WHAT IS BEING ASKED –
Extract the lines from the first one in the records below through the line containing "Given: Open the Producten per pagina dropdown", keeping both ends and leaving out any pictures.

Saved entries

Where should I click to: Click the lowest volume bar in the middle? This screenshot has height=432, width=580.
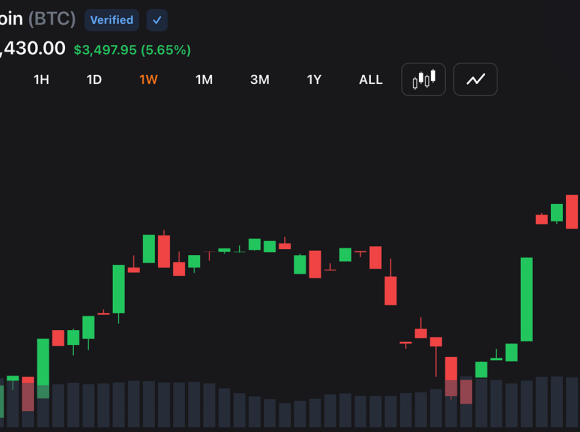285,415
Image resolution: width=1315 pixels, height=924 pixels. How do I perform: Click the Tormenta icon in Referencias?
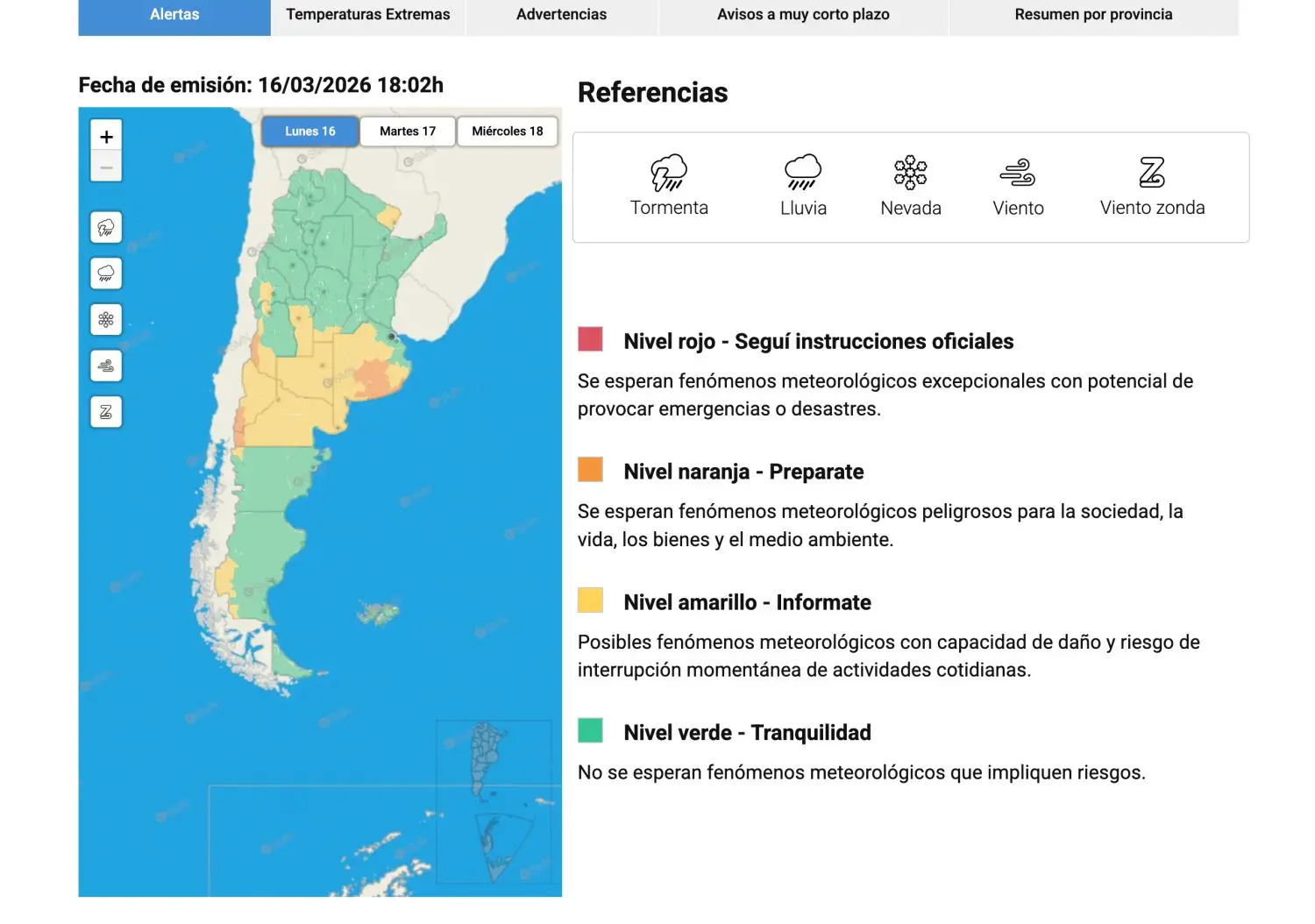pos(669,173)
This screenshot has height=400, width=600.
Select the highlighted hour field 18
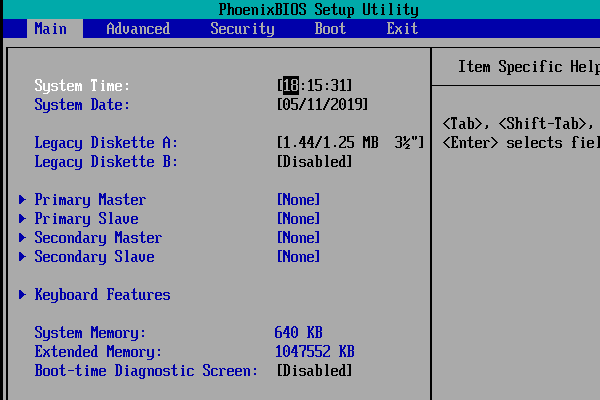(x=291, y=85)
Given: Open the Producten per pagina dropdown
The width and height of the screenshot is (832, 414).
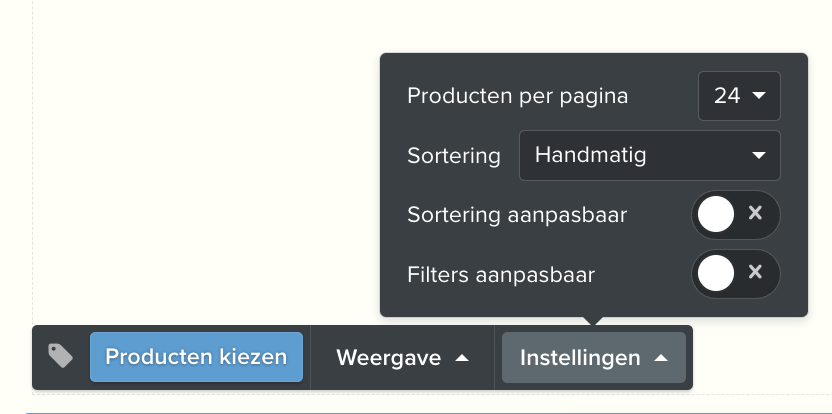Looking at the screenshot, I should click(x=739, y=96).
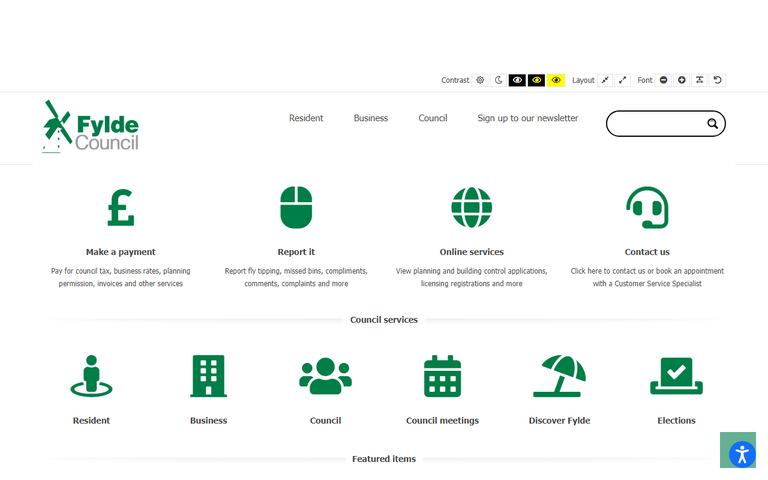768x480 pixels.
Task: Expand the Business navigation menu
Action: pyautogui.click(x=370, y=118)
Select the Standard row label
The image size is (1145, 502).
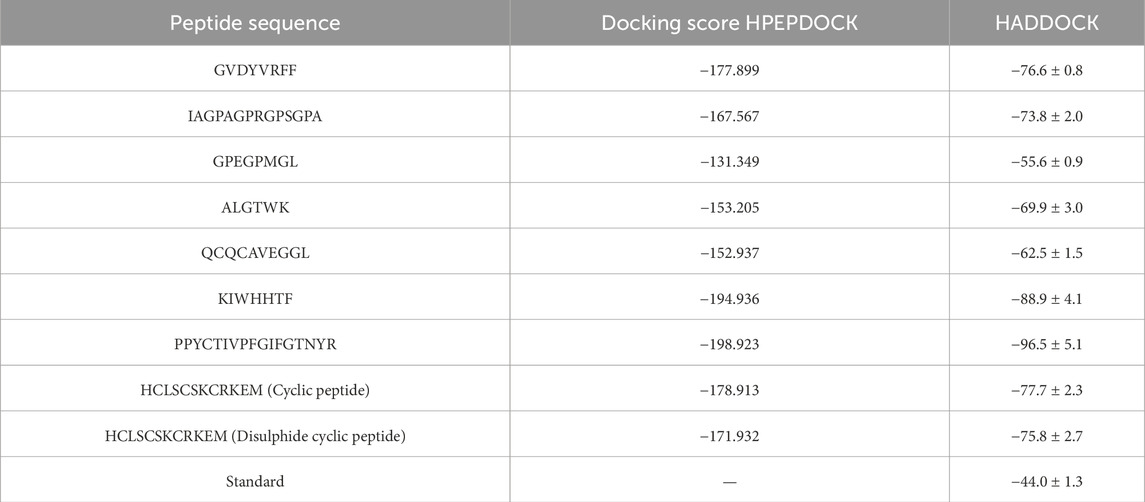255,481
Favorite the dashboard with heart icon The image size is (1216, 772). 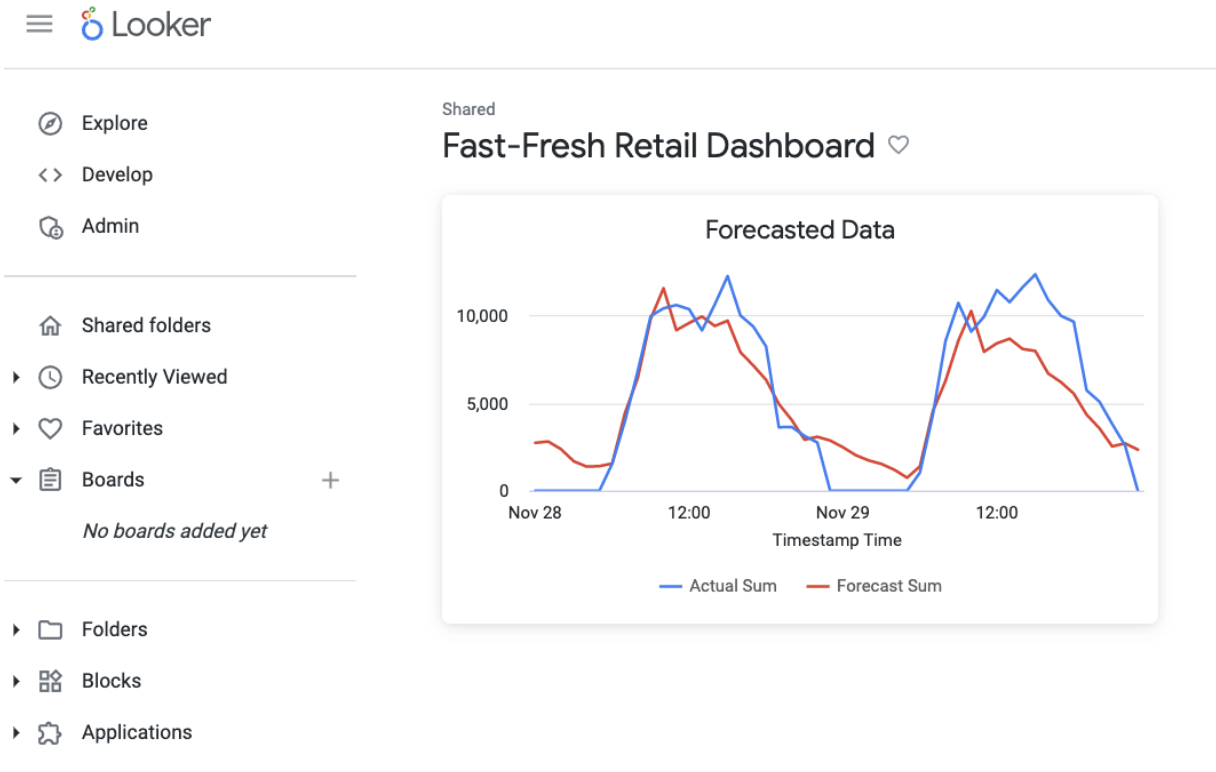(x=899, y=146)
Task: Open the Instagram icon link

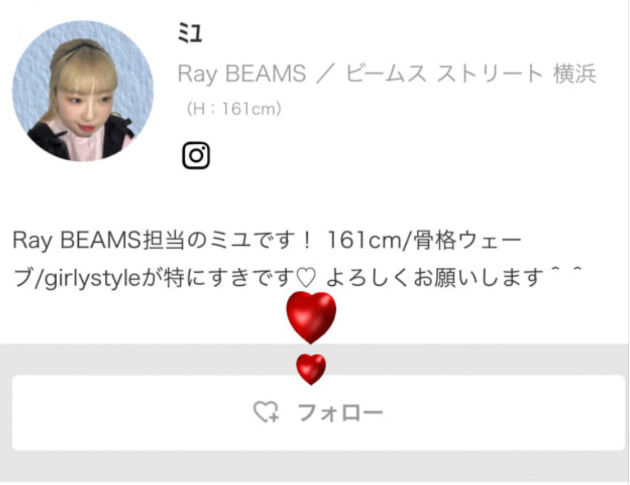Action: (196, 155)
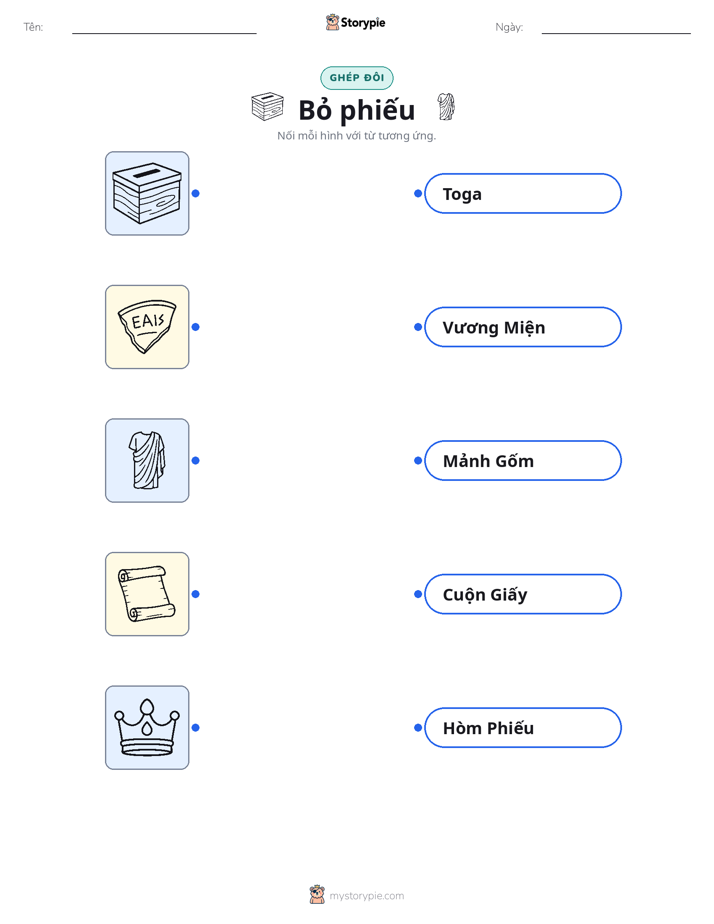Screen dimensions: 714x924
Task: Click the paper scroll picture card
Action: [147, 594]
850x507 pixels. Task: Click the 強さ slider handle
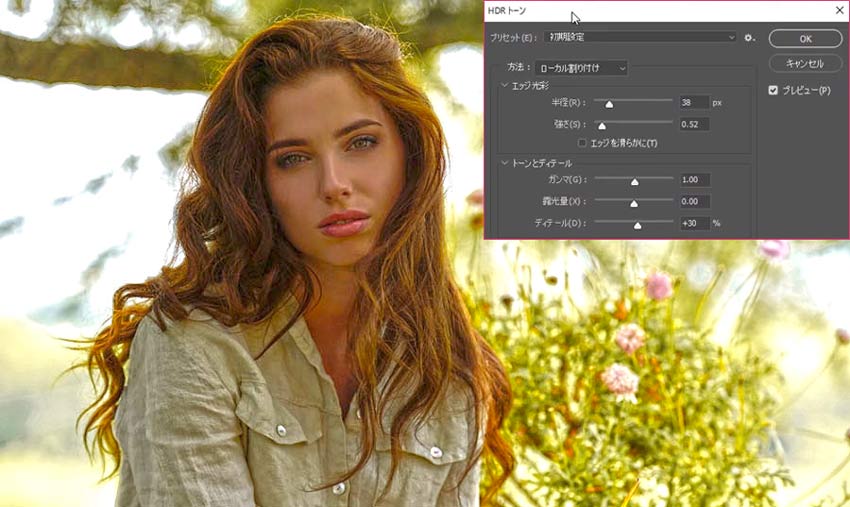tap(601, 125)
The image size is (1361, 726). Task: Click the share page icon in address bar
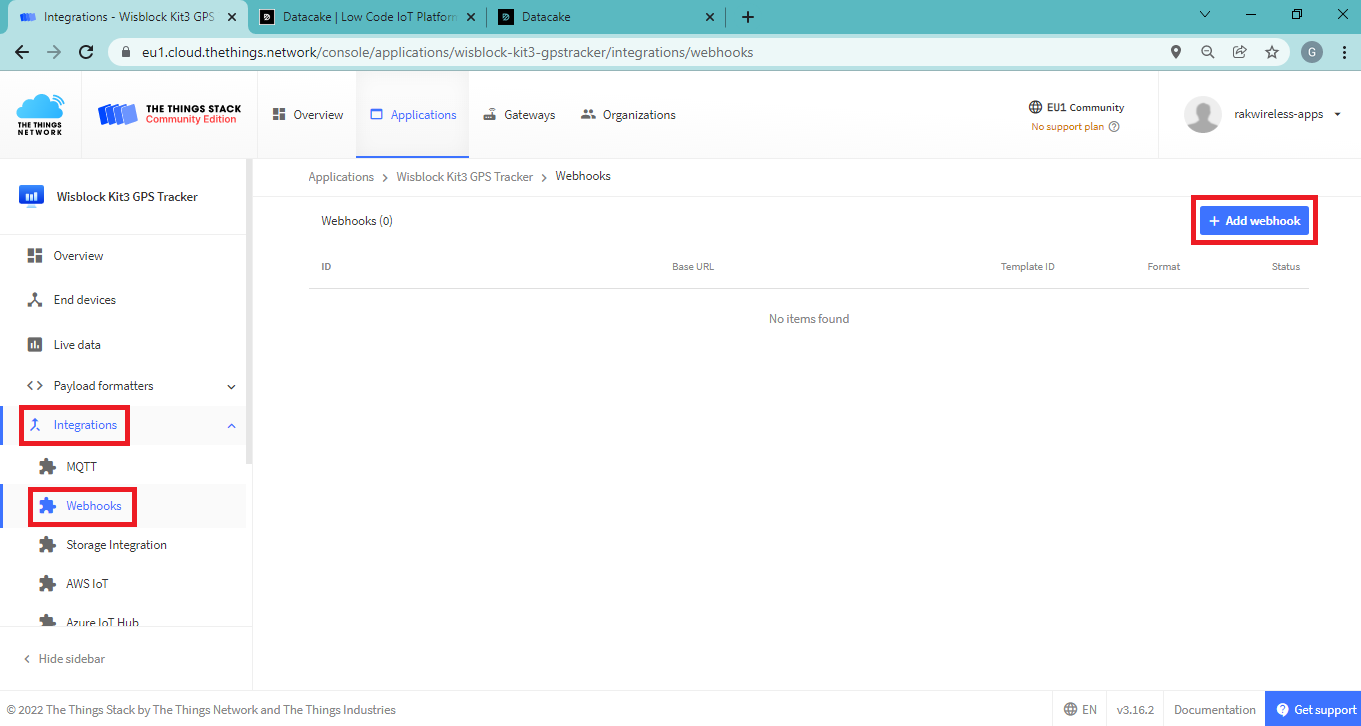[x=1240, y=52]
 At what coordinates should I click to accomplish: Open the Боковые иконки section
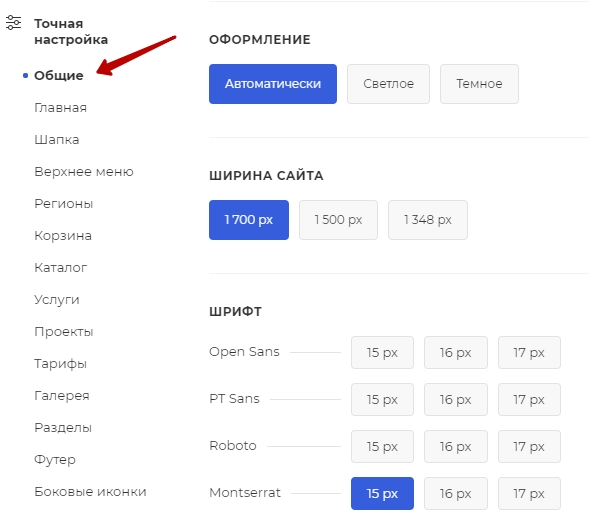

WRITTEN SOLUTION –
Where should I click to: Click the lowest volume bar in the middle? This screenshot has height=432, width=580.
285,415
Image resolution: width=1315 pixels, height=924 pixels. How do I perform: Click the Tormenta icon in Referencias?
pos(669,173)
This screenshot has height=400, width=600.
Select the highlighted hour field 18
(x=291, y=85)
Given: Open the Producten per pagina dropdown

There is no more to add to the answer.